Today sees the first in a series of posts, No Artspeak Allowed, where I’m going to explain a number of modern painting styles and movements. My aim is to explain them in a clear and digestible way, using as little baffling jargon and artspeak as possible, and if I do use it, I’ll explain its meaning, or provide a link to a simple explanation, (or you can tell on me!) Obviously I’m not going to know if I’ve totally avoided artspeak unless you tell me, so please do feed back in the comments and social media.What is Artspeak?

Artspeak is a formal and intellectual way of talking about art that uses a lot of unnecessary jargon. Check out this example, courtesy of this irreverent service:

“Ever since I was a student I have been fascinated by the essential unreality of the human condition. What starts out as undefined soon becomes debased into a tragedy of distress, leaving only a sense of decadence and the possibility of a new synthesis.
As subtle replicas become clarified through diligent and academic practice, the viewer is left with a statement of the corners of our culture.”

Right, so now we know our enemy, let’s have a look at today’s movement. It’s abstract expressionism, a mid-20th century North American and European movement.

Painting Number 2 (1954) by Franz Kline

Let’s look at the term itself. Abstract art is that which isn’t supposed to “look like” something from the real world, or it may look like a pared down and simplified (abstracted) version of something from the real world. “Expressionism” simply refers to the emotional intensity in the work; these painters were expressing their feelings on canvas.

Abstract expressionism’s major centres were New York and San Francisco, and the style’s most important years were from 1940-1960. US artists were inspired by earlier European expressionism, and developed this inspiration into their own more anarchic, energetic and rebellious style.

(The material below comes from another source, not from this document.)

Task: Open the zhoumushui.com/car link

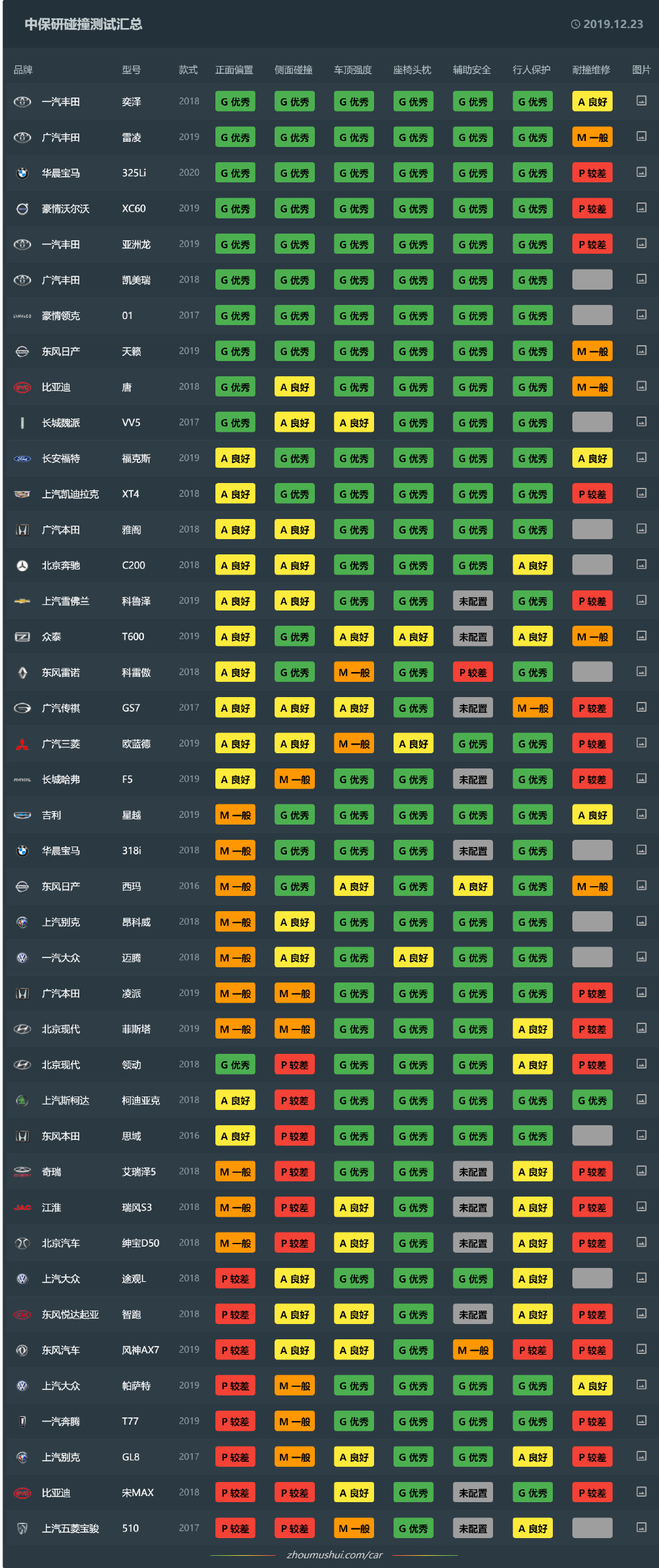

Indeed, abstract expressionism has a strong link with the concept of the outcast, rebel artist; the style is associated with the beat generation and with nihilist philosophers such as Nietzsche.

Abstract expressionist artists

Jackson Pollock, Number 1, 1950 (Lavender Mist),1950

Possibly the most well-known abstract expressionist was Jackson Pollock. (1912-1956) His large scale drip paintings, with their highly physical method of production, work with the twin ideas of abstraction and expressionism perfectly.

Woman V (1952-1953) by Willem de Kooning.

A second artist who springs into many minds when abstract expressionism is mentioned is Willem de Kooning. His work is a good example of what I mentioned a bit ago about abstract art looking like a pared down or simplified version of something from the real world. We can see a female human figure in most of his paintings, but the figure is “abstracted” to various degrees.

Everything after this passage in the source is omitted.